The ratio between total acceleration of the electron in singly ionized helium atom and hydrogen atom (both in ground state) is

To find the ratio between the total acceleration of the electron in a singly ionized helium atom and a hydrogen atom in their ground states, we can follow these steps: ### Step-by-Step Solution: 1. **Understanding Acceleration in Atoms**: The total acceleration \( a \) of an electron in an atom can be expressed in terms of its velocity \( V \) and radius \( r \) of the orbit: \[ a \propto \frac{V^2}{r} \] 2. **Relating Velocity and Radius**: For an electron in an atom, the velocity \( V \) is proportional to the atomic number \( Z \) divided by the principal quantum number \( n \): \[ V \propto \frac{Z}{n} \] The radius \( r \) of the orbit is proportional to \( n^2 \): \[ r \propto n^2 \] 3. **Substituting into the Acceleration Formula**: Substituting the expressions for \( V \) and \( r \) into the acceleration formula gives: \[ a \propto \frac{\left(\frac{Z}{n}\right)^2}{n^2} = \frac{Z^2}{n^4} \] 4. **Finding the Proportionality for Acceleration**: Therefore, we can express the acceleration as: \[ a \propto \frac{Z^2}{n^4} \] 5. **Considering Ground State**: For the ground state, the principal quantum number \( n = 1 \).
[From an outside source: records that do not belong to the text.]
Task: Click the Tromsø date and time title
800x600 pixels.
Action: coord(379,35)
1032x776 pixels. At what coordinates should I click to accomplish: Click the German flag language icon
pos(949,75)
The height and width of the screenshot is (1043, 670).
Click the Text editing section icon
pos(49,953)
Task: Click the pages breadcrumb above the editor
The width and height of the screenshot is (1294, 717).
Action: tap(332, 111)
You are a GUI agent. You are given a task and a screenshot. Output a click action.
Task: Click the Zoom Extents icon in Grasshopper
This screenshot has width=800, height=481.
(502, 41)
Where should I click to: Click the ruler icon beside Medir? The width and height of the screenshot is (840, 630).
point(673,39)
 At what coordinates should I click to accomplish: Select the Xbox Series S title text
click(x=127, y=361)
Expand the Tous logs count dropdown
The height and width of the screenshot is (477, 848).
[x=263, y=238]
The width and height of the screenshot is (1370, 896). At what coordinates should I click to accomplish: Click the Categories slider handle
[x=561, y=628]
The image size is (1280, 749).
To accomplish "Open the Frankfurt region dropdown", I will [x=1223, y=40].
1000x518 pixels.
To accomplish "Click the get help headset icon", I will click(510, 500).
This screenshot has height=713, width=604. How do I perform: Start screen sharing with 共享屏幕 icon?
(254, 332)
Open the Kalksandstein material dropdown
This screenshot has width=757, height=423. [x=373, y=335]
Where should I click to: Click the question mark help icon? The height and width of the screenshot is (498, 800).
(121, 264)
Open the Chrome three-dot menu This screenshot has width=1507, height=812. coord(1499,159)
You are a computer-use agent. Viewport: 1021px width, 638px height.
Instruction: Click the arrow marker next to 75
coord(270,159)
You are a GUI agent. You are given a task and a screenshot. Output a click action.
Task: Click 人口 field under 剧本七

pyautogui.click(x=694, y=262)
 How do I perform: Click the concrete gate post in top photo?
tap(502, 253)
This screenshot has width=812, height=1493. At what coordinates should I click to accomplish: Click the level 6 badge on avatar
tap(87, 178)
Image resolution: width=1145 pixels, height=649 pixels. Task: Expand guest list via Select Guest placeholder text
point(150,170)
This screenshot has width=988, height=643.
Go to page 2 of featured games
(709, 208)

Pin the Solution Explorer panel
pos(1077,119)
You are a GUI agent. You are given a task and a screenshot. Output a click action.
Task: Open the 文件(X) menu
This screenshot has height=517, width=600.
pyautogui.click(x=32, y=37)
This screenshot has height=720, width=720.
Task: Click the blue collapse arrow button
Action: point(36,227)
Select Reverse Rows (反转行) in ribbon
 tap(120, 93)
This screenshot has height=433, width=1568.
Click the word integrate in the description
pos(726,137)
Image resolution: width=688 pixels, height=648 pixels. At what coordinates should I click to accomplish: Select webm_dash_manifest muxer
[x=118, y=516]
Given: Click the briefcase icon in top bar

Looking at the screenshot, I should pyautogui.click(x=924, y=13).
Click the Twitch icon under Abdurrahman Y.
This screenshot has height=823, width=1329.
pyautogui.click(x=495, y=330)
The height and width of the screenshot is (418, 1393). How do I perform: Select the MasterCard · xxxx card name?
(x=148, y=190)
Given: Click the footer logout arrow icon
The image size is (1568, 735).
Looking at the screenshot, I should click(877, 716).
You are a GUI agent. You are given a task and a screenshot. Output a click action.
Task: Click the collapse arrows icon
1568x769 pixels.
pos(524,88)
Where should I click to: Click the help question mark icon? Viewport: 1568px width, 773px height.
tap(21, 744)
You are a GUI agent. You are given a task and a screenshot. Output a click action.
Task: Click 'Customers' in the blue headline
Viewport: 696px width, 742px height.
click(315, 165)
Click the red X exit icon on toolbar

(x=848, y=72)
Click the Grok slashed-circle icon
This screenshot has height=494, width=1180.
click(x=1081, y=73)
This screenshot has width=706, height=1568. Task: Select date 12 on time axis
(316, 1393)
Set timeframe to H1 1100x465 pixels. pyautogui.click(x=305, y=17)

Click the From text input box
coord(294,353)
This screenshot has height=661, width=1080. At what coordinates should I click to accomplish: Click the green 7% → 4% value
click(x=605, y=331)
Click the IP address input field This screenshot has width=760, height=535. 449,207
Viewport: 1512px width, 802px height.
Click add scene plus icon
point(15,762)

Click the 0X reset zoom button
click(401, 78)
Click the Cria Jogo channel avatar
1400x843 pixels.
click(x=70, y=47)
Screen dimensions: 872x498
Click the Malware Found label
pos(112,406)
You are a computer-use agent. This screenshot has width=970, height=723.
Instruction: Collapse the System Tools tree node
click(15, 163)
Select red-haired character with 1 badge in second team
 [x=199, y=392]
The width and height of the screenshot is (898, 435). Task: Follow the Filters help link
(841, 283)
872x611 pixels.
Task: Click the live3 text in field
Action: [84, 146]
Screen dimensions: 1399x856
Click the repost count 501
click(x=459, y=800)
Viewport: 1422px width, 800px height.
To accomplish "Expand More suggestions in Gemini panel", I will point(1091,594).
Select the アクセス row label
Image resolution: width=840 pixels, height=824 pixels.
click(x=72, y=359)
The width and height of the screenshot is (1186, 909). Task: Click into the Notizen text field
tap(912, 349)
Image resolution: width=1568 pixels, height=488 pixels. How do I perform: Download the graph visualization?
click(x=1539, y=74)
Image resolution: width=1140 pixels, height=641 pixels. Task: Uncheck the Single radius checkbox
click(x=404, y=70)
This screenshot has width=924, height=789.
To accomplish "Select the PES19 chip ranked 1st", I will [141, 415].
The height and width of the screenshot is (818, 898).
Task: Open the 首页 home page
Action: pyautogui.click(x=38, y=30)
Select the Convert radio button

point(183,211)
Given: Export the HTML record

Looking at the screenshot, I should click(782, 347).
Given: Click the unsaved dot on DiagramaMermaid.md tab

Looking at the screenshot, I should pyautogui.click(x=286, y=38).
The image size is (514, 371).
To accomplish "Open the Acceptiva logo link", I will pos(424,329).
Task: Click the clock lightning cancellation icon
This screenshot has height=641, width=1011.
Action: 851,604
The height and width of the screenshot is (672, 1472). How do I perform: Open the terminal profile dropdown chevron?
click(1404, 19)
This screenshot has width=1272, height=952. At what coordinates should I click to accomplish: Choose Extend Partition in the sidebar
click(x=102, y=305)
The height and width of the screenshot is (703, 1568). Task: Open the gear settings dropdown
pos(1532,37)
Thus, the acceleration becomes: \[ a \propto Z^2 \] 6. **Calculating the Ratio for Helium and Hydrogen**: The atomic number \( Z \) for hydrogen is 1 and for singly ionized helium (He\(^+\)) is 2. Therefore, the ratio of the accelerations \( a_{He} \) to \( a_{H} \) is: \[ \frac{a_{He}}{a_{H}} = \frac{Z_{He}^2}{Z_{H}^2} = \frac{2^2}{1^2} = \frac{4}{1} = 4 \] ### Final Answer: The ratio between the total acceleration of the electron in singly ionized helium atom and hydrogen atom (both in ground state) is **4**.